:: Goal of the exercise ::
Restating the data word for word is all that is required.

:: Material for this task ::
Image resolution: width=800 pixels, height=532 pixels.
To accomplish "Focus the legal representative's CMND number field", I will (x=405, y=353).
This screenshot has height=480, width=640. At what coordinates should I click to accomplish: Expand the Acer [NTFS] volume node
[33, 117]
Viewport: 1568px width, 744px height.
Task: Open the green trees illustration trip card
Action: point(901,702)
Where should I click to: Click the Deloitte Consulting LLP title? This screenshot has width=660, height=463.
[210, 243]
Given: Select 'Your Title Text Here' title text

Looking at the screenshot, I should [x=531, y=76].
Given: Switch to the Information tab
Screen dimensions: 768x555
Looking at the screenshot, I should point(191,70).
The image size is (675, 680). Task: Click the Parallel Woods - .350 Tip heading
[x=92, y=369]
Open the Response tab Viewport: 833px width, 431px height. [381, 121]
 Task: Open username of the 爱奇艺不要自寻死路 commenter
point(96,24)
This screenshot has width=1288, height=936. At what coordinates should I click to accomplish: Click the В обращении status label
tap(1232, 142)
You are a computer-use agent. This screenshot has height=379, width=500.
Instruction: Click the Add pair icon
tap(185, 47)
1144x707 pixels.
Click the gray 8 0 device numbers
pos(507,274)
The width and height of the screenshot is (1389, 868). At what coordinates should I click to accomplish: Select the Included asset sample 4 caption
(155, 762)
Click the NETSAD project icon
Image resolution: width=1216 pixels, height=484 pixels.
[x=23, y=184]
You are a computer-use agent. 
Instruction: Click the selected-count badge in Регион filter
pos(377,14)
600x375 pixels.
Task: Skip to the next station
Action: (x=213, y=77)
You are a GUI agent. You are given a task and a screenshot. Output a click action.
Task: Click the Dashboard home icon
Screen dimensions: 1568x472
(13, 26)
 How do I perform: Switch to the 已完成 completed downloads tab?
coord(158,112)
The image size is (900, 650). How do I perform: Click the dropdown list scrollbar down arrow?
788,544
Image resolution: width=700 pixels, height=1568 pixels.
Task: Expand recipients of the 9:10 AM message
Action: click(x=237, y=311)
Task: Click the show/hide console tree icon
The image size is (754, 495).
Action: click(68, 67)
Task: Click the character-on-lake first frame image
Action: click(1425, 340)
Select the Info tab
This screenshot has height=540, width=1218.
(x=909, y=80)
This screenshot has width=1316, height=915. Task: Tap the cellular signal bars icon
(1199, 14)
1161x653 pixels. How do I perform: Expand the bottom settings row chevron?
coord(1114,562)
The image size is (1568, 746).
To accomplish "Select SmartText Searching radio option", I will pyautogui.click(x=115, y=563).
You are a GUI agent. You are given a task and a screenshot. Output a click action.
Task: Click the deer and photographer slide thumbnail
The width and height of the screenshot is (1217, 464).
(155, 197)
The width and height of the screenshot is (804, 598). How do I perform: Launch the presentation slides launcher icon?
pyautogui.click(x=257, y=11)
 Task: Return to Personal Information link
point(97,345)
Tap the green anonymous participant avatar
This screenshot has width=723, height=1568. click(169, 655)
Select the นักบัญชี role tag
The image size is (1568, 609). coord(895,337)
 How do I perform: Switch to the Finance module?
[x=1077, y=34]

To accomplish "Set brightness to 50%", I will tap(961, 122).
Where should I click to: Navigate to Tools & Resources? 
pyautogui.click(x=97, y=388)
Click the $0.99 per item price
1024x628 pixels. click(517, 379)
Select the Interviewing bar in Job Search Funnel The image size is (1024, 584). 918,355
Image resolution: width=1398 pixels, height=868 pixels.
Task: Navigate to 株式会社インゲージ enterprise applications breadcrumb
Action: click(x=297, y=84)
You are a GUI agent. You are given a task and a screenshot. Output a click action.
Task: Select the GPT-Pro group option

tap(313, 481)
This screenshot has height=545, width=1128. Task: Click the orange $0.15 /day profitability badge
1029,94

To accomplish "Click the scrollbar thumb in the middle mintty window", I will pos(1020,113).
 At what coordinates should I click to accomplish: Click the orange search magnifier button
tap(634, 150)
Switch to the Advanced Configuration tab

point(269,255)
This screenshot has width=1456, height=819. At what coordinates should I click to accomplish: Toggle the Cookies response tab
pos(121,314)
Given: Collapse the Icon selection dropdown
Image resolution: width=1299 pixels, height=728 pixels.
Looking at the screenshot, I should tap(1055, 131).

:: Answer box ::
Image resolution: width=800 pixels, height=532 pixels.
To accomplish "Focus the legal representative's CMND number field", I will (x=405, y=353).
This screenshot has height=480, width=640. At what coordinates should I click to accomplish: Expand the Acer [NTFS] volume node
[33, 117]
Viewport: 1568px width, 744px height.
Task: Open the green trees illustration trip card
Action: point(901,702)
Where should I click to: Click the Deloitte Consulting LLP title? This screenshot has width=660, height=463.
[210, 243]
Given: Select 'Your Title Text Here' title text

Looking at the screenshot, I should [x=531, y=76].
Given: Switch to the Information tab
Screen dimensions: 768x555
Looking at the screenshot, I should point(191,70).
The image size is (675, 680). Task: Click the Parallel Woods - .350 Tip heading
[x=92, y=369]
Open the Response tab Viewport: 833px width, 431px height. [381, 121]
 Task: Open username of the 爱奇艺不要自寻死路 commenter
point(96,24)
This screenshot has width=1288, height=936. At what coordinates should I click to accomplish: Click the В обращении status label
tap(1232, 142)
You are a computer-use agent. This screenshot has height=379, width=500.
Instruction: Click the Add pair icon
tap(185, 47)
1144x707 pixels.
Click the gray 8 0 device numbers
pos(507,274)
The width and height of the screenshot is (1389, 868). At what coordinates should I click to accomplish: Select the Included asset sample 4 caption
(155, 762)
Click the NETSAD project icon
Image resolution: width=1216 pixels, height=484 pixels.
[x=23, y=184]
You are a computer-use agent. 
Instruction: Click the selected-count badge in Регион filter
pos(377,14)
600x375 pixels.
Task: Skip to the next station
Action: (x=213, y=77)
You are a GUI agent. You are given a task and a screenshot. Output a click action.
Task: Click the Dashboard home icon
Screen dimensions: 1568x472
(13, 26)
 How do I perform: Switch to the 已完成 completed downloads tab?
coord(158,112)
The image size is (900, 650). How do I perform: Click the dropdown list scrollbar down arrow?
788,544
Image resolution: width=700 pixels, height=1568 pixels.
Task: Expand recipients of the 9:10 AM message
Action: click(x=237, y=311)
Task: Click the show/hide console tree icon
The image size is (754, 495).
Action: click(68, 67)
Task: Click the character-on-lake first frame image
Action: click(1425, 340)
Select the Info tab
This screenshot has height=540, width=1218.
(x=909, y=80)
This screenshot has width=1316, height=915. Task: Tap the cellular signal bars icon
(1199, 14)
1161x653 pixels. How do I perform: Expand the bottom settings row chevron?
coord(1114,562)
The image size is (1568, 746).
To accomplish "Select SmartText Searching radio option", I will pyautogui.click(x=115, y=563).
You are a GUI agent. You are given a task and a screenshot. Output a click action.
Task: Click the deer and photographer slide thumbnail
The width and height of the screenshot is (1217, 464).
(155, 197)
The width and height of the screenshot is (804, 598). How do I perform: Launch the presentation slides launcher icon?
pyautogui.click(x=257, y=11)
 Task: Return to Personal Information link
point(97,345)
Tap the green anonymous participant avatar
This screenshot has width=723, height=1568. click(169, 655)
Select the นักบัญชี role tag
The image size is (1568, 609). coord(895,337)
 How do I perform: Switch to the Finance module?
[x=1077, y=34]

To accomplish "Set brightness to 50%", I will tap(961, 122).
Where should I click to: Navigate to Tools & Resources? 
pyautogui.click(x=97, y=388)
Click the $0.99 per item price
1024x628 pixels. click(517, 379)
Select the Interviewing bar in Job Search Funnel The image size is (1024, 584). 918,355
Image resolution: width=1398 pixels, height=868 pixels.
Task: Navigate to 株式会社インゲージ enterprise applications breadcrumb
Action: click(x=297, y=84)
You are a GUI agent. You are given a task and a screenshot. Output a click action.
Task: Select the GPT-Pro group option

tap(313, 481)
This screenshot has height=545, width=1128. Task: Click the orange $0.15 /day profitability badge
1029,94

To accomplish "Click the scrollbar thumb in the middle mintty window", I will pos(1020,113).
 At what coordinates should I click to accomplish: Click the orange search magnifier button
tap(634, 150)
Switch to the Advanced Configuration tab

point(269,255)
This screenshot has width=1456, height=819. At what coordinates should I click to accomplish: Toggle the Cookies response tab
pos(121,314)
Given: Collapse the Icon selection dropdown
Image resolution: width=1299 pixels, height=728 pixels.
Looking at the screenshot, I should tap(1055, 131).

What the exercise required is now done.